25/09/2011

thin air

Je me souviens de ma perplexité lorsqu’on nous disait à l’école qu’un texte réussi exige un début, un milieu et une fin. Quelles autres options étaient disponibles ? Aujourd’hui, je suis plus consciente du caractère arbitraire d’un tel conseil. Après tout, les histoires peuvent commencer au milieu, elles ne s’arrêtent pas réellement lorsqu’elles se terminent, et d’une certaine manière, tout est au milieu – dès le moment où on traverse le seuil, les fantômes des histoires antérieures apparaissent et chaque fin laisse quelques fils narratifs en suspension dans l’air.

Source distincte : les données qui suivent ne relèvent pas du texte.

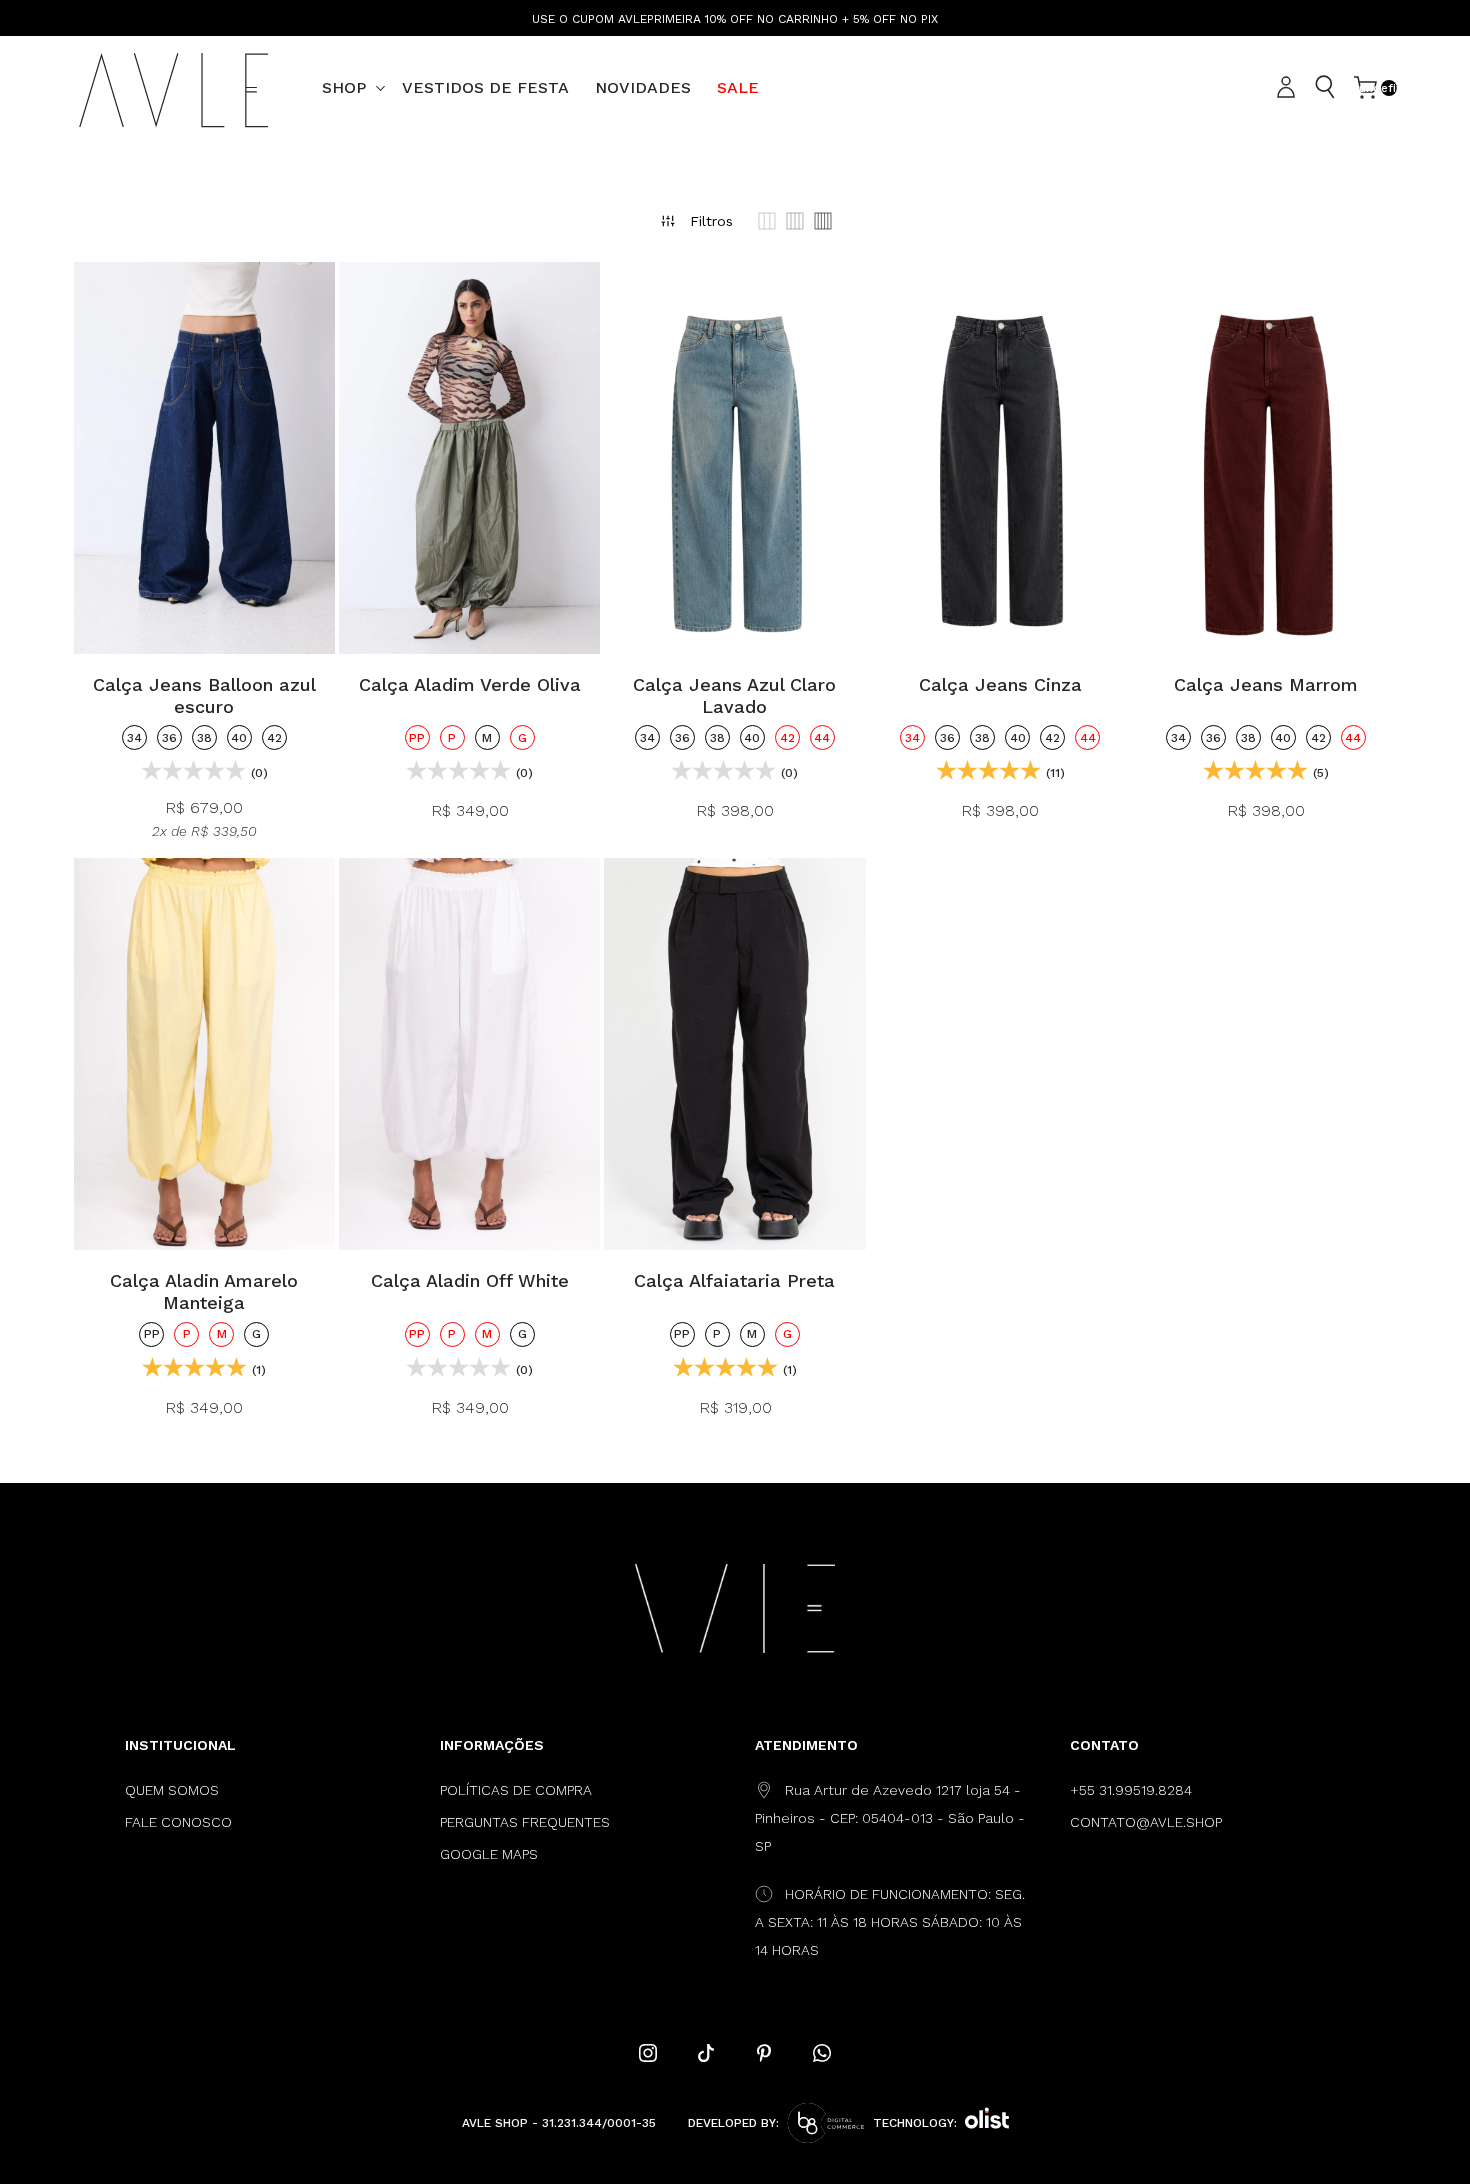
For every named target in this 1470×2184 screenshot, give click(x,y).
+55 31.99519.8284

C’est un peu cette impression que j’ai eue ces jours-ci lors du festival des écrivains à Winnipeg, qui depuis 15 ans ce septembre, s’appelle joliment thin air : appel d’air, souffle léger, espace ouvert… à des pensées, et où je suis tombée en plein milieu ; mais au fond, j’étais là pour la première fois. Ainsi, j’ai fait l'expérience assez singulière d’entendre des écrivains du Manitoba parler de leurs voyages pour découvrir le Canada, et des années plus tard, à force d’avoir suffisamment voyagé, pouvoir rentrer pour reconnaître Winnipeg comme un chez soi. Comment ne pas penser à ce que moi, j'ai du mal à intégrer : partir pour revenir ; revenir et reconnaître un lieu comme ayant quelque chose de familier, de lointain ou de natal ?

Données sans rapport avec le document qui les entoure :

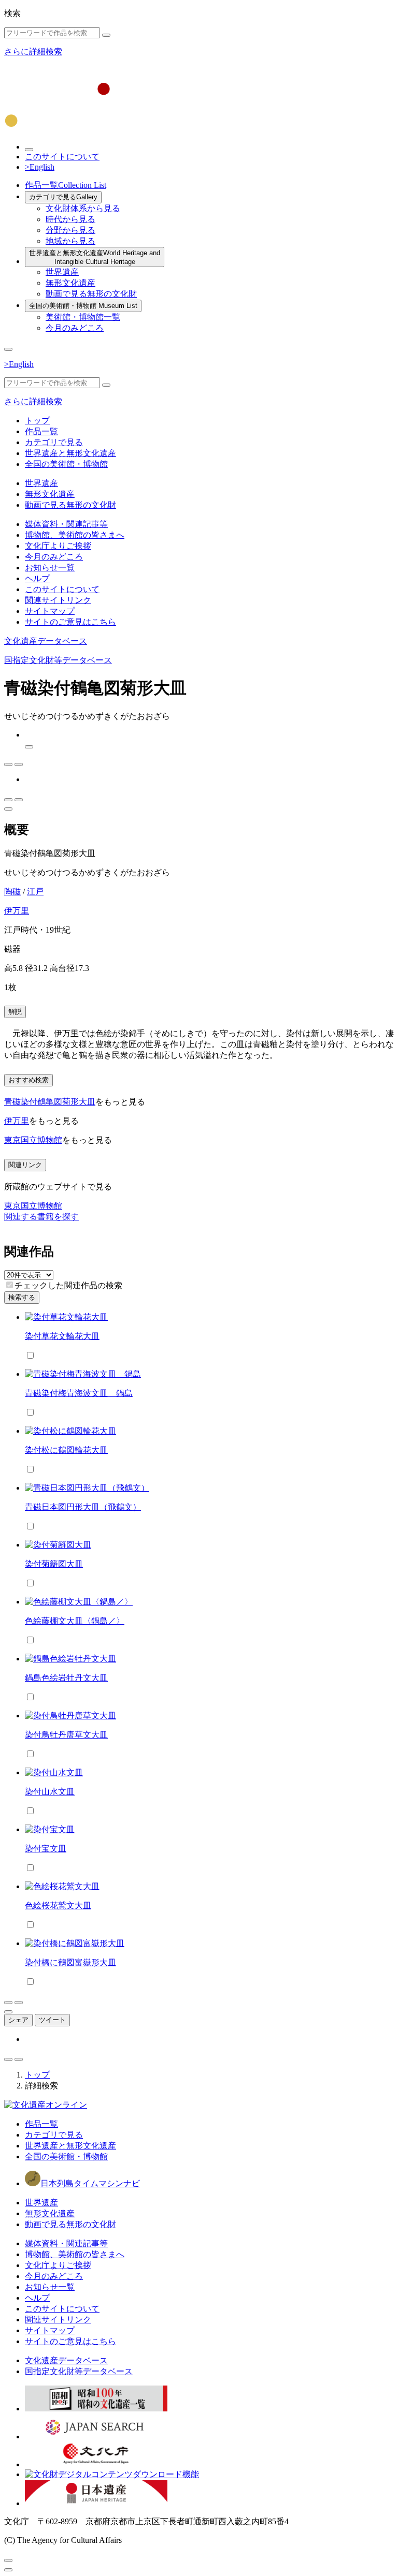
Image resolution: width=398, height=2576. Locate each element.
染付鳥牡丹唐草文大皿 (66, 1734)
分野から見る (70, 230)
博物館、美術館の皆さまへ (74, 535)
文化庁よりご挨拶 (58, 545)
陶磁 (12, 891)
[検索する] (106, 35)
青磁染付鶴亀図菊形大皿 (49, 1101)
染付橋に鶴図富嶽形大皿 (70, 1962)
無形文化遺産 (70, 282)
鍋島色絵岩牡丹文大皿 (66, 1677)
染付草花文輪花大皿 (62, 1336)
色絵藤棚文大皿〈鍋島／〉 (74, 1620)
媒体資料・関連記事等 (66, 524)
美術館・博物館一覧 (83, 317)
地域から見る (70, 241)
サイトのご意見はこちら (70, 621)
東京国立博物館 (33, 1140)
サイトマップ (50, 611)
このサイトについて (62, 156)
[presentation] (9, 1285)
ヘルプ (37, 578)
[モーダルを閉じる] (8, 2560)
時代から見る (70, 219)
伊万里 (16, 910)
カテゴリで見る (63, 197)
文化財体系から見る (83, 208)
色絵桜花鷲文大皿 (58, 1905)
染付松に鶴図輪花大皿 (66, 1450)
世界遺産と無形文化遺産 (94, 257)
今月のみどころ (75, 327)
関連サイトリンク (58, 600)
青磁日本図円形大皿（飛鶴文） (83, 1507)
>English (39, 167)
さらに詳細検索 (33, 51)
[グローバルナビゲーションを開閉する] (8, 349)
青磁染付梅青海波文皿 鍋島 (79, 1393)
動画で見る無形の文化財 (91, 293)
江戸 (35, 891)
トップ (37, 420)
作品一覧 (65, 185)
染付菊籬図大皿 (54, 1563)
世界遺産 (62, 272)
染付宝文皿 (45, 1848)
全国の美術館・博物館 (83, 306)
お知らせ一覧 (50, 567)
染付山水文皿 (50, 1791)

Sur une autre scène, Dany Laferrière parlait de son dernier roman, Le retour, traduit aussi en anglais. Et lui posait cette autre question saillante : que peut l’écriture pour un pays natal, le Haïti, dévasté ? Les mots pourraient-ils réparer, entre autres, quelque chose d’une enfance qu’on a passée sur cette terre, et qui se trouve aujourd’hui atteinte, brisée ? Toutes ces idées flottant dans l’air cette belle journée d’automne, idées qu’on voulaient ailées et vaporeuses, donnaient à penser à des sujets sérieux : départ, retour, immigration, exil, langue maternelle… Pour un public mélangé, qui pour la plupart vit dans des entre-deux, ces sujets avaient l'air de toucher en profondeur.

Finalement, je mets des mots ici pour retenir quelque chose d'une journée qui m’a fait croire qu’un livre a la force magique de nous faire disparaître (pour une heure ou deux) dans le thin air. C'est ce mouvement vers la lumière qui m'est resté ; que je salue.